Laju Deforestasi di Indonesia Masih Tinggi  

Reading time: 2 menit
Deforestasi
Penyebab deforestasi di antaranya penebangan, pertambangan, ekstraksi minyak dan gas, serta perkebunan monokultur seperti sawit. Foto: shutterstock.com

Jakarta (Greeners) – Kendati pemerintah mengklaim laju deforestasi lebih rendah, lembaga swadaya masyarakat menilai sebaliknya. Perubahan tutupan hutan terus berkurang dari waktu ke waktu karena pembangunan sektor non kehutanan, perambahan, dan kebakaran hutan. Eksploitasi hutan secara terus-menerus juga mengindikasikan bencana berupa penyakit zoonosis dan krisis iklim sedang dituai.

Kementerian Lingkungan Hidup dan Kehutanan (KLHK) melalui Direktorat Jenderal Planologi Kehutanan dan Tata Lingkungan (PKTL) mencatat, laju deforestasi Indonesia pada 2018-2019 mencapai 465,5 ribu hektar. Direktur Jenderal PKTL, Sigit Hardwinarto mengatakan tren deforestasi Indonesia relatif lebih rendah dan cenderung stabil. Menurutnya, dari angka tersebut, lahan yang telah direforestasi atau dihutankan kembali sebesar 3,1 ribu hektar.

Baca juga: JAAN: Satwa Liar Bukan Hewan Peliharaan

Dari pemantauan citra satelit, luas lahan hutan Indonesia pada 2019 diketahui sebesar 94,1 juta hektar atau 50,1 persen dari total daratan. Sementara luas deforestasi tertinggi terjadi di kelas hutan sekunder, yaitu 162,8 ribu hektar. Sebesar 55,7 persen atau 90,6 ribu hektar berada di dalam kawasan hutan. Sedangkan 72,2 ribu hektar sisanya atau 44,3 persen berada di luar kawasan hutan.

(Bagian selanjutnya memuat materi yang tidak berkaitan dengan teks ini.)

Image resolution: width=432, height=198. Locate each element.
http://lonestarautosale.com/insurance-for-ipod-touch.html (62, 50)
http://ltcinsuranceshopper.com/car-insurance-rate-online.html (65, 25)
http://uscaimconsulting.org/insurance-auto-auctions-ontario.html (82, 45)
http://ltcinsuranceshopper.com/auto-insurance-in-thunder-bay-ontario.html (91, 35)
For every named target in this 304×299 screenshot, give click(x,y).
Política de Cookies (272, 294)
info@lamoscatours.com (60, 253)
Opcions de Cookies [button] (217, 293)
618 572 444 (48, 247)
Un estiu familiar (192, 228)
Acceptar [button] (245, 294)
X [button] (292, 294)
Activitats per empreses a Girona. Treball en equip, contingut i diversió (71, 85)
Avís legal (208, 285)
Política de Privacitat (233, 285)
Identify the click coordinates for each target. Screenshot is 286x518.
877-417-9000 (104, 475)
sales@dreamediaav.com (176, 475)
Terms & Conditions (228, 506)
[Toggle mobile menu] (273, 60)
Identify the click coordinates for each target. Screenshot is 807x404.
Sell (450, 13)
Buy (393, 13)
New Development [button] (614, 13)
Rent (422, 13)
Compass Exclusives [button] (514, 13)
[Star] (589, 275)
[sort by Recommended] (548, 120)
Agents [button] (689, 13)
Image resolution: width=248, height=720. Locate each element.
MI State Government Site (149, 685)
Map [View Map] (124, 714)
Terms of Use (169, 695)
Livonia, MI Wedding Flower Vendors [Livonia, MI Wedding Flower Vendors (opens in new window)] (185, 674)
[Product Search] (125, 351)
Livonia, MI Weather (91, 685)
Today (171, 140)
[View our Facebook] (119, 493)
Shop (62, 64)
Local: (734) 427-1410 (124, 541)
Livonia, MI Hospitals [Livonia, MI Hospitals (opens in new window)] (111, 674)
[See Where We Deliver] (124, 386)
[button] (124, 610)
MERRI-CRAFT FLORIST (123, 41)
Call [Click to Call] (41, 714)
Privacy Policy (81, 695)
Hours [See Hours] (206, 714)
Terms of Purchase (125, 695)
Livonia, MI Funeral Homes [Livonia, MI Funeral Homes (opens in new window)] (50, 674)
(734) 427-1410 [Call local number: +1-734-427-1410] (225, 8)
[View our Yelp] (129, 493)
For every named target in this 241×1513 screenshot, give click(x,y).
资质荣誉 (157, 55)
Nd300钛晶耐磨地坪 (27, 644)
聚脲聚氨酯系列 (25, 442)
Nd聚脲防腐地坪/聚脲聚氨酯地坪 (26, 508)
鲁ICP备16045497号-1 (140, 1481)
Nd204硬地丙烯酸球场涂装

Hasil pemantauan hutan Indonesia di tahun sebelumnya, menunjukkan bahwa deforestasi pada 2017-2018 mencapai 493,3 ribu hektar dan lahan yang sudah direforestasi sebesar 53,9 ribu hektar. Dengan membandingkan hasil pemantauan di 2018 dan 2019, reforestasi 2018-2019 meningkat sebesar 5,2 persen dan deforestasi menurun sebesar 5,6 persen.

Sigit Hardwinarto

Direktur Jenderal Planologi Kehutanan dan Tata Lingkungan, Kementerian Lingkungan Hidup dan Kehutanan, Sigit Hardwinarto. Foto: Kementerian Lingkungan Hidup dan Kehutanan (KLHK).

Organisasi Masyarakat Sipil Greenpeace Indonesia menilai angka laju deforestasi masih tinggi. Pemerintah juga dinilai gagal menghentikannya. Pasalnya, jika deforestasi sebesar 462,4 ribu hektar dikurangi 162,8 ribu hektar deforestasi di hutan sekunder, hasil yang diperoleh sekitar 299,6 ribu hektar.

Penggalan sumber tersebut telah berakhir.